[Records excerpted from a collection]
------------------------------------------------------------------------

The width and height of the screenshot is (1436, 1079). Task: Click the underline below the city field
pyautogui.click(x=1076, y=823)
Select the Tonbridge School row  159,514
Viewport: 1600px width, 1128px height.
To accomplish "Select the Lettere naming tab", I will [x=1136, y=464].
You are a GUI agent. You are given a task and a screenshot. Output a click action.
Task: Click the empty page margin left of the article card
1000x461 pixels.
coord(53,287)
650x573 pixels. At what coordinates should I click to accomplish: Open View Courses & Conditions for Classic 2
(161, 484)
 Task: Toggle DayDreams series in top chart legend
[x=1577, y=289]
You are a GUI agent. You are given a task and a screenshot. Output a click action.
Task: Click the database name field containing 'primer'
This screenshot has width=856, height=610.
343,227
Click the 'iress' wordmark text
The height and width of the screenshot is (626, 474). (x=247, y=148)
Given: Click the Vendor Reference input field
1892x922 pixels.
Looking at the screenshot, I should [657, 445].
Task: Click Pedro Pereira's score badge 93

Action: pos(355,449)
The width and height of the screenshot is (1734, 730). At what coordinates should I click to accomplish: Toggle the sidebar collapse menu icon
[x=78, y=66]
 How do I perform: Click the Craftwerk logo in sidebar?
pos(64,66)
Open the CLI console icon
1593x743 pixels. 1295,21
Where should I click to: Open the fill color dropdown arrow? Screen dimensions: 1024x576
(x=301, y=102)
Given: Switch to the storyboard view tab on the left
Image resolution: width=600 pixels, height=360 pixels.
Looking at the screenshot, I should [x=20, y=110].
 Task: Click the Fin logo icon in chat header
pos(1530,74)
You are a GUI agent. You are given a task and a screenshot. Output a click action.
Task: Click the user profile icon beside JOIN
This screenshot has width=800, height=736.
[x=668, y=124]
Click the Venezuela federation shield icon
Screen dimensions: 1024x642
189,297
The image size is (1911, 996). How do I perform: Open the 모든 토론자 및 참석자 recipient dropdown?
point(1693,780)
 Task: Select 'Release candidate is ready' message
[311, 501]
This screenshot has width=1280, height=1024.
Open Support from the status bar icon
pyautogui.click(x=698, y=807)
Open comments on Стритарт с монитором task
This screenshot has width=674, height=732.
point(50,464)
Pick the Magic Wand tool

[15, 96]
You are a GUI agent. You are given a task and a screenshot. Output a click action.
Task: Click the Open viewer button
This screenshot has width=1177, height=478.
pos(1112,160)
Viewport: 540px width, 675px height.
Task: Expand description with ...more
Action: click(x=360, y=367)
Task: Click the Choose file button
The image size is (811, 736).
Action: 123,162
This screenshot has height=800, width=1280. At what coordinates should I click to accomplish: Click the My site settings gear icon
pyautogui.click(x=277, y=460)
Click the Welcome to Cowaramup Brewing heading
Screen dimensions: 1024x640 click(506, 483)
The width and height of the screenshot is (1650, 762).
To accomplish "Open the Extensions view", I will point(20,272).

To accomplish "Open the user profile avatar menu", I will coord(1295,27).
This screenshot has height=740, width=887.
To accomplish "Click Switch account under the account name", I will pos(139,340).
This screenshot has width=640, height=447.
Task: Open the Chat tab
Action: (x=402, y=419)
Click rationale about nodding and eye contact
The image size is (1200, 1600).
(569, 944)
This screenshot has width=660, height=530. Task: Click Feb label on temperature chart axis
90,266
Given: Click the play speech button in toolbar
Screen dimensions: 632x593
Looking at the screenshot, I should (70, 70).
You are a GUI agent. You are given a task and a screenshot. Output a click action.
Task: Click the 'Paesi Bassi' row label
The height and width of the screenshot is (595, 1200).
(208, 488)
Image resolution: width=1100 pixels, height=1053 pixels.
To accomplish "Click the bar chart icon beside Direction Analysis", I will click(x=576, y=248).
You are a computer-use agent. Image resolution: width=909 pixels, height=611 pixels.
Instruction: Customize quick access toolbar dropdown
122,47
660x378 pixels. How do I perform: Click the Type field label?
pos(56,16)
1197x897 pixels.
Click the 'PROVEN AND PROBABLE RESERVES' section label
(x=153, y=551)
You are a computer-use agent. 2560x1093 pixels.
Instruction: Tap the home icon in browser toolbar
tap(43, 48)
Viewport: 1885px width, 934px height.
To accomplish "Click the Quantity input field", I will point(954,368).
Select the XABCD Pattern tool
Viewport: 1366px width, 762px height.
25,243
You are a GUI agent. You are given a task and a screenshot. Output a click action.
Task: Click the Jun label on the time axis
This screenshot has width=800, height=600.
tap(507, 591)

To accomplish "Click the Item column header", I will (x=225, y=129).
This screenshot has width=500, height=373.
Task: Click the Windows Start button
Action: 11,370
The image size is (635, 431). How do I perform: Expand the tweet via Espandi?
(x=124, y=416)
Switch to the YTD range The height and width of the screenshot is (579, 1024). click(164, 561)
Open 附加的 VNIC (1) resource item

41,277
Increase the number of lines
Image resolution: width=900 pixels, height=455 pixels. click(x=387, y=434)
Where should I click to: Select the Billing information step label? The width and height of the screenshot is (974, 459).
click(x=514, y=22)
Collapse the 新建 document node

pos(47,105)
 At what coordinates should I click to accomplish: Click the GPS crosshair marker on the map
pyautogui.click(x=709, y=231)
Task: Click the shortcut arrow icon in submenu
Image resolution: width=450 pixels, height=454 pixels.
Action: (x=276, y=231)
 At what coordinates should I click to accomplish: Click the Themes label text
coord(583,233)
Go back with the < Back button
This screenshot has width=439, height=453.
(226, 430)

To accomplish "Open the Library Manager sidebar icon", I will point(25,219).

------------------------------------------------------------------------

**WHAT IS NEEDED**
Each line above should appear again, reproduced exactly.

**FINAL ANSWER**
The width and height of the screenshot is (1436, 1079). Task: Click the underline below the city field
pyautogui.click(x=1076, y=823)
Select the Tonbridge School row  159,514
Viewport: 1600px width, 1128px height.
To accomplish "Select the Lettere naming tab", I will [x=1136, y=464].
You are a GUI agent. You are given a task and a screenshot. Output a click action.
Task: Click the empty page margin left of the article card
1000x461 pixels.
coord(53,287)
650x573 pixels. At what coordinates should I click to accomplish: Open View Courses & Conditions for Classic 2
(161, 484)
 Task: Toggle DayDreams series in top chart legend
[x=1577, y=289]
You are a GUI agent. You are given a task and a screenshot. Output a click action.
Task: Click the database name field containing 'primer'
This screenshot has width=856, height=610.
343,227
Click the 'iress' wordmark text
The height and width of the screenshot is (626, 474). (x=247, y=148)
Given: Click the Vendor Reference input field
1892x922 pixels.
Looking at the screenshot, I should [657, 445].
Task: Click Pedro Pereira's score badge 93

Action: pos(355,449)
The width and height of the screenshot is (1734, 730). At what coordinates should I click to accomplish: Toggle the sidebar collapse menu icon
[x=78, y=66]
 How do I perform: Click the Craftwerk logo in sidebar?
pos(64,66)
Open the CLI console icon
1593x743 pixels. 1295,21
Where should I click to: Open the fill color dropdown arrow? Screen dimensions: 1024x576
(x=301, y=102)
Given: Switch to the storyboard view tab on the left
Image resolution: width=600 pixels, height=360 pixels.
Looking at the screenshot, I should [x=20, y=110].
 Task: Click the Fin logo icon in chat header
pos(1530,74)
You are a GUI agent. You are given a task and a screenshot. Output a click action.
Task: Click the user profile icon beside JOIN
This screenshot has width=800, height=736.
[x=668, y=124]
Click the Venezuela federation shield icon
Screen dimensions: 1024x642
189,297
The image size is (1911, 996). How do I perform: Open the 모든 토론자 및 참석자 recipient dropdown?
point(1693,780)
 Task: Select 'Release candidate is ready' message
[311, 501]
This screenshot has width=1280, height=1024.
Open Support from the status bar icon
pyautogui.click(x=698, y=807)
Open comments on Стритарт с монитором task
This screenshot has width=674, height=732.
point(50,464)
Pick the Magic Wand tool

[15, 96]
You are a GUI agent. You are given a task and a screenshot. Output a click action.
Task: Click the Open viewer button
This screenshot has width=1177, height=478.
pos(1112,160)
Viewport: 540px width, 675px height.
Task: Expand description with ...more
Action: click(x=360, y=367)
Task: Click the Choose file button
The image size is (811, 736).
Action: 123,162
This screenshot has height=800, width=1280. At what coordinates should I click to accomplish: Click the My site settings gear icon
pyautogui.click(x=277, y=460)
Click the Welcome to Cowaramup Brewing heading
Screen dimensions: 1024x640 click(506, 483)
The width and height of the screenshot is (1650, 762).
To accomplish "Open the Extensions view", I will point(20,272).

To accomplish "Open the user profile avatar menu", I will coord(1295,27).
This screenshot has height=740, width=887.
To accomplish "Click Switch account under the account name", I will pos(139,340).
This screenshot has width=640, height=447.
Task: Open the Chat tab
Action: (x=402, y=419)
Click rationale about nodding and eye contact
The image size is (1200, 1600).
(569, 944)
This screenshot has width=660, height=530. Task: Click Feb label on temperature chart axis
90,266
Given: Click the play speech button in toolbar
Screen dimensions: 632x593
Looking at the screenshot, I should (70, 70).
You are a GUI agent. You are given a task and a screenshot. Output a click action.
Task: Click the 'Paesi Bassi' row label
The height and width of the screenshot is (595, 1200).
(208, 488)
Image resolution: width=1100 pixels, height=1053 pixels.
To accomplish "Click the bar chart icon beside Direction Analysis", I will click(x=576, y=248).
You are a computer-use agent. Image resolution: width=909 pixels, height=611 pixels.
Instruction: Customize quick access toolbar dropdown
122,47
660x378 pixels. How do I perform: Click the Type field label?
pos(56,16)
1197x897 pixels.
Click the 'PROVEN AND PROBABLE RESERVES' section label
(x=153, y=551)
You are a computer-use agent. 2560x1093 pixels.
Instruction: Tap the home icon in browser toolbar
tap(43, 48)
Viewport: 1885px width, 934px height.
To accomplish "Click the Quantity input field", I will point(954,368).
Select the XABCD Pattern tool
Viewport: 1366px width, 762px height.
25,243
You are a GUI agent. You are given a task and a screenshot. Output a click action.
Task: Click the Jun label on the time axis
This screenshot has width=800, height=600.
tap(507, 591)

To accomplish "Click the Item column header", I will (x=225, y=129).
This screenshot has width=500, height=373.
Task: Click the Windows Start button
Action: 11,370
The image size is (635, 431). How do I perform: Expand the tweet via Espandi?
(x=124, y=416)
Switch to the YTD range The height and width of the screenshot is (579, 1024). click(164, 561)
Open 附加的 VNIC (1) resource item

41,277
Increase the number of lines
Image resolution: width=900 pixels, height=455 pixels. click(x=387, y=434)
Where should I click to: Select the Billing information step label? The width and height of the screenshot is (974, 459).
click(x=514, y=22)
Collapse the 新建 document node

pos(47,105)
 At what coordinates should I click to accomplish: Click the GPS crosshair marker on the map
pyautogui.click(x=709, y=231)
Task: Click the shortcut arrow icon in submenu
Image resolution: width=450 pixels, height=454 pixels.
Action: (x=276, y=231)
 At what coordinates should I click to accomplish: Click the Themes label text
coord(583,233)
Go back with the < Back button
This screenshot has width=439, height=453.
(226, 430)

To accomplish "Open the Library Manager sidebar icon", I will point(25,219).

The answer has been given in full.